One possibile solution is to have a trusted party collect all the revealed numbers and only reveal them to the wider group once all numbers were received (or after some time-out). But in this case, the trusted party could simply perform the last revealer attack itself. Anyway, if you have such a trusted party, why not just get them to generate the random numbers in the first place, and skip the whole commit-reveal protocol?

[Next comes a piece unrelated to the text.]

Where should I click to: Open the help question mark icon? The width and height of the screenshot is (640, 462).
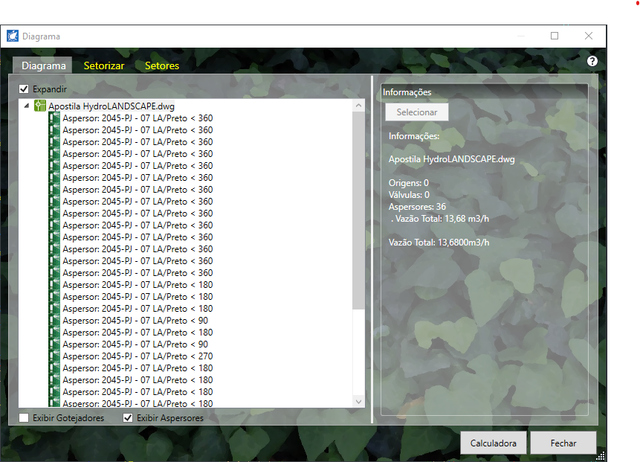pos(592,62)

The most general way to protect against this is to have some sort of punishment for failure to reveal. In order to totally dis-incentivise this attack, the punishment should exceed the worst-case outcome for a participant who does reveal. On the other hand, it can't be too severe because, as mentioned, honest users sometimes can't reveal for legitimate reasons (computer crashed, etc).
Combining Function
The final step, where the revealed numbers are combined, uses XOR (⊕). This function's linearity causes problems in both of the attacks above:
- With copied commitments, the attacker knows the value of
X ⊕ X
(it's 0), even though they don't know X. - A large enough cartel of last revealers can rapidly choose combinations of numbers to arbitrarily influence the output number.
You could imagine using something like addition (mod 2256). This helps, but is not perfect. For instance, consider the copied commitment case: X + X = 2X
and is therefore even, meaning the least-significant bit is known to be 0, even without knowledge of X.
A better solution would be to sort all the revealed numbers, concatenate them, and hash. This prevents the copied commitment attack and makes it infeasible for a last revealer cartel to arbitrarily select an output (although they can still heavily bias it, of course).
This change may also help in other known and unknown circumstances (this article does not claim to be comprehensive!), for example if commitments are partially leaked due to side-channels.
Conclusion
Although commit-reveal is an intuitive way to interactively generate randomness that all participants can agree on, there are several protocol and implementation-level details that can, if neglected, compromise security.
Since commit-reveal schemes are participatory, participants must be able to communicate with each-other, in both directions. Protocols can often be griefed or slowed down by malicious participants, and therefore cannot generate new randomness at fixed time intervals. In most arrangements, they also consume total resources (such as bandwidth) proportional to the square of the number of participants.
For an entirely different approach (admittedly with several significant downsides), you may be interested in our research project ephemerand.